▸ **DOCUMENT PASSAGE**
Sachchidananda Bharati was ordained pontiff of the Sringeri Sharadha Peetam in 1623. When he ascended the pontificial chair, the southern part of India was beset with civil war and turmoil. During this period, Venkatappa Nayaka was the ruler of Ikkeri.(See Nayakas of Keladi). Sri Sri Sri Sachchidananda Bharathi-I is said to have visited Ikkeri upon the invitation of the ruler Venkatappa Nayaka. From there, accompanied by Venkatappa Nayaka, the 25th Jagadguru visited the Kollur Mookambika temple. It is learnt that in 1629, King Virabhadra Nayaka ascended the throne of Ikkeri after Venkatappa Nayaka. During this period, this region was invaded by many neighboring kingdoms.(See Nayakas of Keladi).

▸ **EXERCISES TO COMPLETE**
[1] In the passage on Sachchidananda Bharati, in what year did Virabhadra Nayaka take the throne of Ikkeri?
[2] List every individual person named in the passage on Sachchidananda Bharati.
[3] Extend the passage on Sachchidananda Bharati, picking up right after its final sentence.

(Collected data entries)
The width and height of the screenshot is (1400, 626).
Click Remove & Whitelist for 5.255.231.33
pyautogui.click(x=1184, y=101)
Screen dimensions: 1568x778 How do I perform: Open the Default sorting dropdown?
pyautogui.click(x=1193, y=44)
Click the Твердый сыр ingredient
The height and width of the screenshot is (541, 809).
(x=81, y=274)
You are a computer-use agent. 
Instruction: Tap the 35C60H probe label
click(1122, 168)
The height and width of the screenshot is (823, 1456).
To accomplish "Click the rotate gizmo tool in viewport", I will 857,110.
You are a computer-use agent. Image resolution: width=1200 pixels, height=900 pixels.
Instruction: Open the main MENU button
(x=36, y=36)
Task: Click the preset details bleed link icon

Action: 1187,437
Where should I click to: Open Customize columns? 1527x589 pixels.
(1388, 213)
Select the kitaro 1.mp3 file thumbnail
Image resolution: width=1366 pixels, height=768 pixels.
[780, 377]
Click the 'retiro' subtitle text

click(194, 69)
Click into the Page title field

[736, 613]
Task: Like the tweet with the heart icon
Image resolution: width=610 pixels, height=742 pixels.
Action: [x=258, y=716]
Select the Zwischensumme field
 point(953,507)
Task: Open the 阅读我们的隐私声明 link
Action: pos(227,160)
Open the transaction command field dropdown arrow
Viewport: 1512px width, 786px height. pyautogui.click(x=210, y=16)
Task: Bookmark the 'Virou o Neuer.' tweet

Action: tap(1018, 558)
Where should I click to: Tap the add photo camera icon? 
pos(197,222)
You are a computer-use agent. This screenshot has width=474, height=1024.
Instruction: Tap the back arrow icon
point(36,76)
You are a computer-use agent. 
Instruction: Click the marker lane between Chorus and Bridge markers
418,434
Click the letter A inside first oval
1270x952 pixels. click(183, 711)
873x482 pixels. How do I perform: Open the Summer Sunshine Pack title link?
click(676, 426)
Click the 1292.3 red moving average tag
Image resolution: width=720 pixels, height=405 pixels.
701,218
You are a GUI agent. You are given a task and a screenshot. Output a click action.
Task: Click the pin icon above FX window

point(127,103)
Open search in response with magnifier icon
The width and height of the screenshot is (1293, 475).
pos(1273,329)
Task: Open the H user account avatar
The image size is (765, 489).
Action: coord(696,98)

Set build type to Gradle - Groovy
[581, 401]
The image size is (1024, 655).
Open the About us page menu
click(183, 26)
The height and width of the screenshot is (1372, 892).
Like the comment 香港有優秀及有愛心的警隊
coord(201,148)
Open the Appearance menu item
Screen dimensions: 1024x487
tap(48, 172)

▸ **EXERCISE RESULTS**
[1] 1629

[2] Sachchidananda Bharati, Venkatappa Nayaka, Virabhadra Nayaka

[3]
Sachchidananda Bharathi-I is considered by his devotees to have saved Sringeri through his penance and austerities during a period when Sringeri was attacked by a neighboring King Bhairava of Kalasapuram thrice. The King of Ikkeri, Virabhadra Nayaka (See Nayakas of Keladi) came in support of the Sringeri Mutt and the surrounding territory. He was defeated by King Bhairava twice and thus Bhairava was emboldened to attack Sringeri the third time. Sri Sachidananda Bharathi-I prayed for divine help through his penance and austerities. The next day, the Jagadguru was informed that he had left the town. The Guru had a dream later in which the surrounding deities informed him that they had defended and protected Sringeri.

The Kings of Ikkeri, Virabhadra Nayaka, and Sivappa Nayaka who were supportive of Sringeri have bestowed several grants of land to Sringeri Sarada Peetam during this period.

Sachchidananda Bharathi-I is considered by his devotees to have saved Sringeri and contributed to its fame. He was also regarded as a good administrator, and well regarded and respected by all people of all faiths and all sections of society.

Visit to the Dhyana mandapam in the memory of the 25th Pontiff of Sri Sachidananda Bharathi-I

Lord Visalakshi Vishwanatha Temple Tower

An Inscription of the 25th Pontiff Sri Sachidananda Bharathi-I

==Biographies==
The most popular biography of Sachchidananda Bharati is by R.Krishnaswami Iyer who based his biography on Sanskrit manuscripts from the period.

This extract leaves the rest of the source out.